Retford: 27th April

Retford Bread Stone DBTuesday morning, from Carleton to Retford, 12 miles. All this stage the ground is very level and well farmed, still they are at no great distance from the Trent, but stand upon another river well situated. They generally have leases, but at the same time precarious, either depending upon the life of the proprietor or the tenant. Retford is a very neat, clean place, about the size of Hawick, but more open built. Not far from it there are two intermediate inns, where any person may wait and have what he pleases, when the horse feeds on 4d for corn, ad for beans, and 3d for hay. Stay as short as you please, you can have a 4d glass of wine and 1d biscuit, which is very refreshing. For this you have as much civility as in most places in Scotland were you to drink or spend 10s. Their hostlers clean your horse, wash out the fore feet, rub and “redd tail and mane;” for this he expects 2d or 3d; no person can begrudge him. After staying an hour you feel quite refreshed.

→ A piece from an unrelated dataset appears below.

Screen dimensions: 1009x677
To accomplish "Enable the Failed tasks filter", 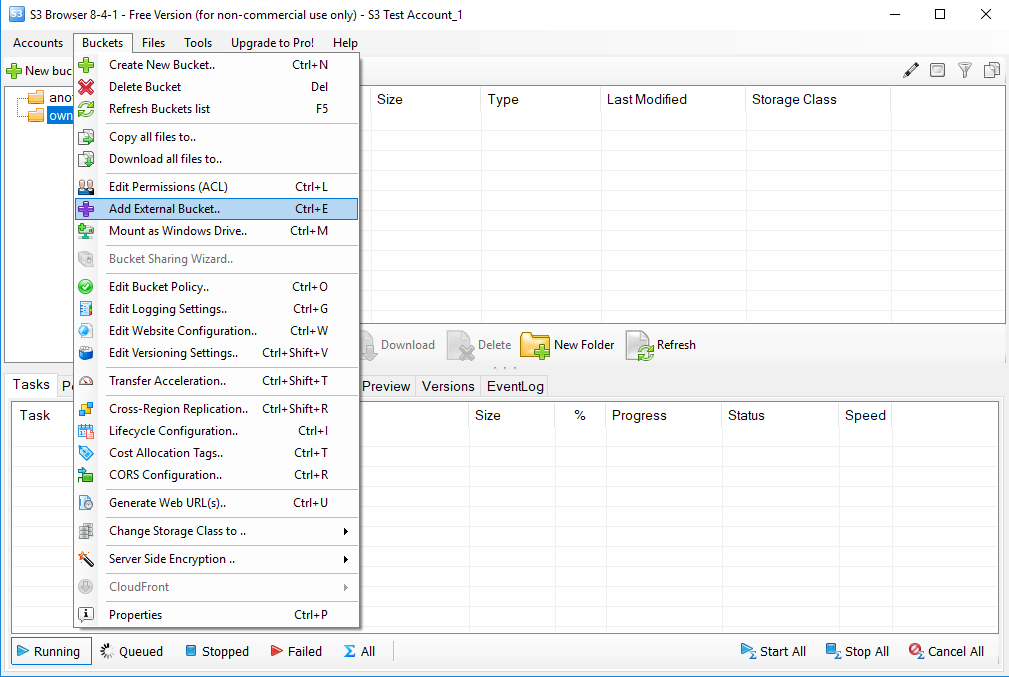I will [x=296, y=651].
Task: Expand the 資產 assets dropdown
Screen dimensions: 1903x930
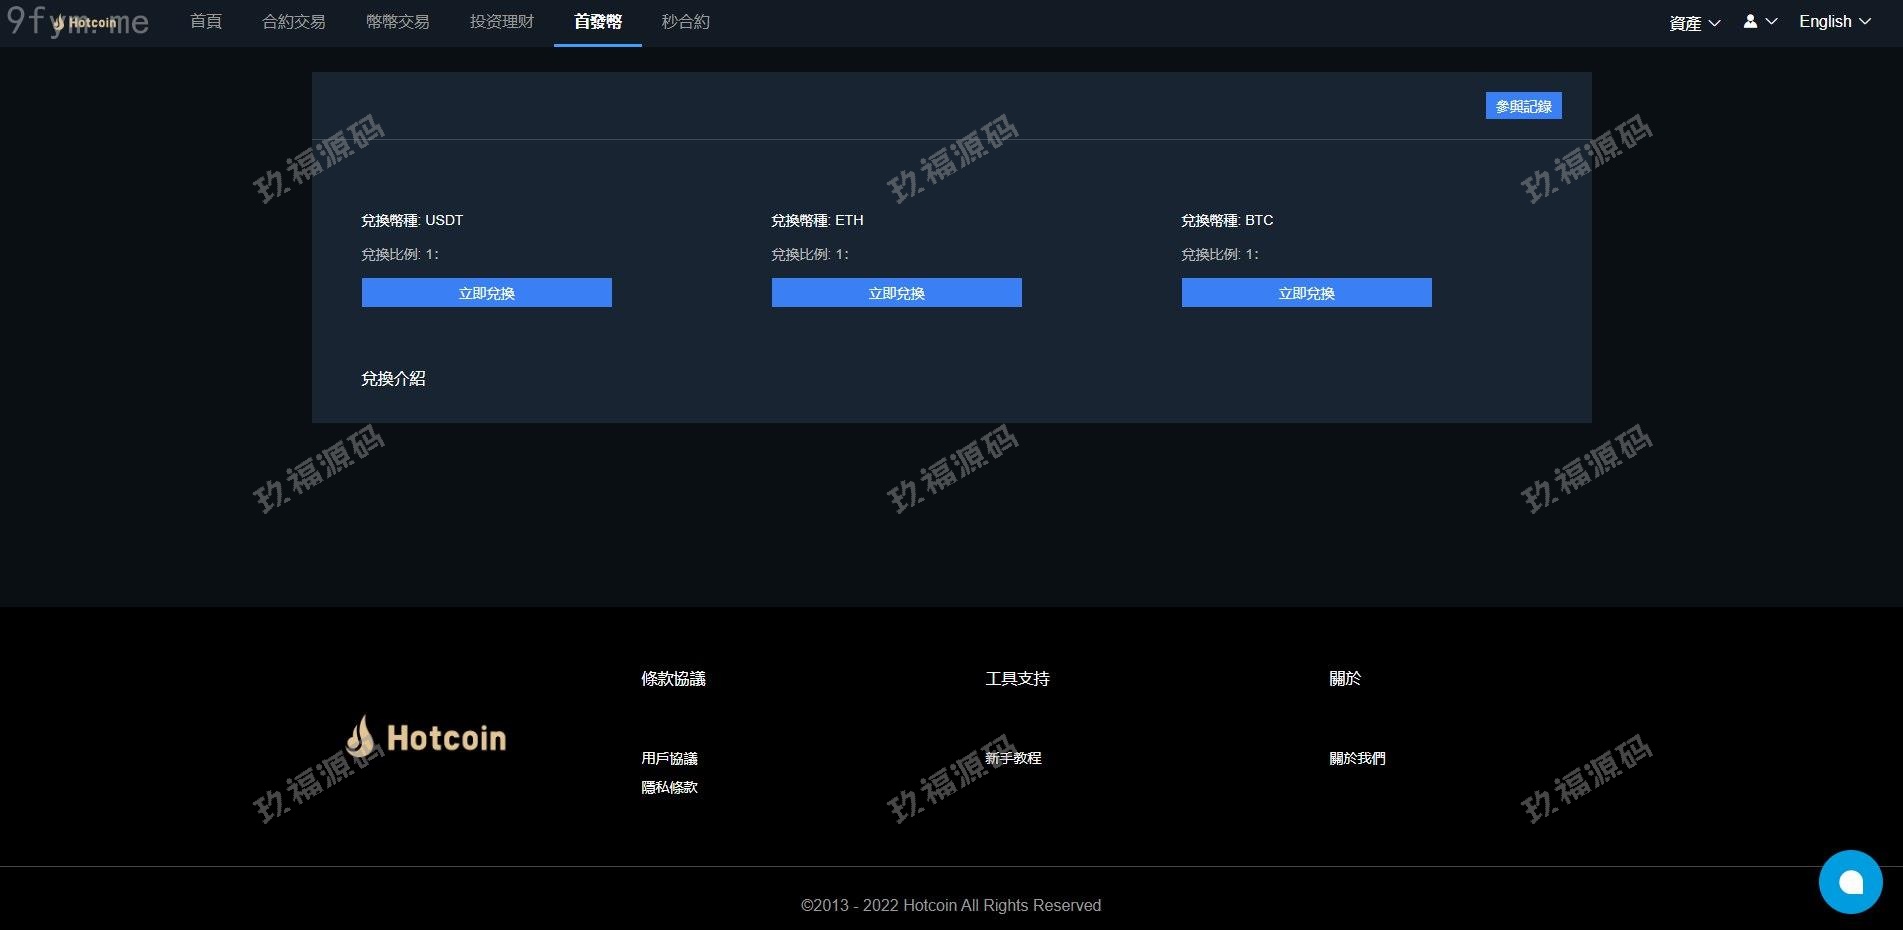Action: [1694, 22]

This is the general practice, the hostlers curse and swear all the time they are rubbing a horse, and always the “blood” ; it is really shocking to hear them, they certainly look upon it as part of their business.

BOSSINGTON BRIDGE

From Retford to Bossington Bridge, 12 miles; 157 miles from London. For some distance the soil is pretty good, after that much of it has been taken off commons, and only partially improved, a kind of shrub willow heath and furze, running by the way, which leads to Bawtry, a pretty village. A little further on is the Red Lion tavern, near Robin Hood’s well. From thence to Doncaster, 5 miles. Here they carry on a great many small factories, chiefly in the woollen way. A great branch of a canal comes very nigh to the town, about 1½  miles on the side of the way. They have the finest race ground I ever saw, and well preserved all the year round. The streets are paved with a very hard, flinty kind of stone, uneasy for a horse to travel upon, or even pedestrians.